The first stage of MV infection: entry of MV into a susceptible host. The virus enters the respiratory tract (green arrows in panels (C) and (E)), where it binds to DC-SIGN⁺ DCs or infects CD150⁺ myeloid or lymphoid cells in the mucocilliary epithelium or the alveolar spaces. Another potential site of entry is through the conjunctiva, which is rich in DCs and CD150⁺ lymphocytes (A). Panels on the right show an enlarged illustration of potential entry events. MV particles deposited on the conjunctiva will enter the space between cornea and eyelids ((A), green arrows), where they can infect myeloid or lymphoid cells (B). MV particles inhaled into the respiratory tract ((C) and (E), green arrows) can either infect DC-SIGN⁺ dendritic cells in the upper respiratory tract, with dendrites protruding into the respiratory mucosa (D), or dendritic cells or macrophages in the alveolar lumina of the lower respiratory tract (F). The infected immune cells subsequently migrate to nearby tertiary lymphoid tissues and draining lymph nodes (black).

Figure 2

The second stage of MV infection: systemic dissemination. (A) The MV-infected myeloid cells migrate to the draining lymph nodes (black), where they transmit the virus to CD150⁺ lymphocytes (predominantly B-cells and memory CD4⁺ and CD8⁺ T-cells); (B) during viremia infected cells enter the circulation and migrate systemically to various organs and tissues (green), where the infection is further amplified. Infection of skin-resident immune cells results in virus transmission to nectin-4⁺ epithelial cells (green patches); (C) a few days later, depletion of immune cells in lymphoid organs and tissues results in transient immune suppression (grey). MV-specific T-cells infiltrate the skin where they clear the infected cells, which results in the typical measles skin rash (red patches). The green bell-shaped curve in the background represents the viral load over time.

Figure 3

The third stage of MV infection: transmission of new MV particles via the air. Nectin-4⁺ epithelial cells in the upper and lower respiratory tract epithelium produce new virus particles and release them into the mucus lining the lumen of the respiratory tract (green arrows in panels (A) and (C)).

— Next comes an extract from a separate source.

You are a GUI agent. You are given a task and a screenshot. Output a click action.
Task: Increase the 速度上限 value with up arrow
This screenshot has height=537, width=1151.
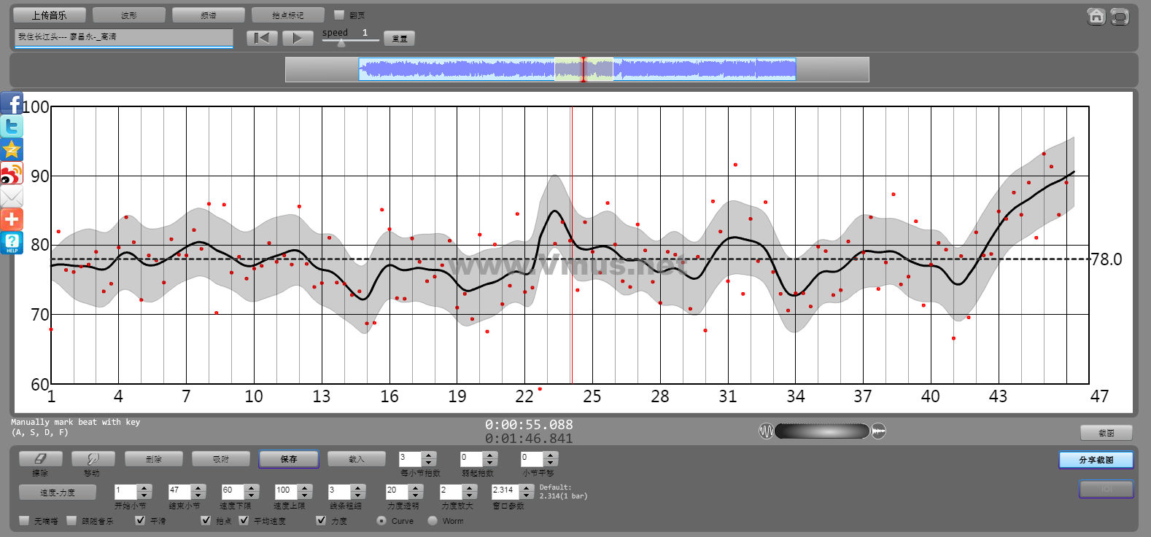306,487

Epithelial damage in infected lymphoid tissues, such as the tonsils (A), releases virus particles produced by lymphocytes into the upper respiratory tract (B). Epithelial damage in the lower respiratory tract induces cough (panels (C) and (D)), enhancing the discharge of aerosols containing MV particles.

Figure 4

Images collected from experimentally infected NHPs, illustration mechanisms underlying MV entry (A,B), dissemination (C,D), transmission (E,F) and immune suppression (G,H). MV-infected cells were detected by immunohistochemical staining (A,C,D,F) or by immunofluorescent double-staining (B,E,G). (A) infection of a single cell (arrow, likely an alveolar macrophage) in the alveolar lumen 3 DPI; (B) infection of epithelial cells in the trachea 5 DPI (arrow in insert points at green cilia), green = GFP, red = cytokeratin, blue = DAPI; (C) infection of myeloid and lymphoid cells in BALT (arrow) 4 DPI, BL = bronchial lumen; (D) low-magnification image of a lymph node 9 DPI, with many B-cell follicles containing large concentrations of MV-infected lymphocytes; (E) MV-infected epithelial cells in the trachea 9 DPI (green = GFP, red = cytokeratin, blue = DAPI, TL = tracheal lumen); (F) Disruption of the epithelium (arrow) of an adenoid containing many MV-infected lymphocytes 9 DPI; (G) MV-infected B-lymphocytes (including Warthin-Finkeldey syncytia, arrows) in a B-cell follicle 9 DPI (green = GFP, red = CD20, blue = DAPI); (H) follicular exhaustion of B-cell follicles 11 DPI (brown = CD20).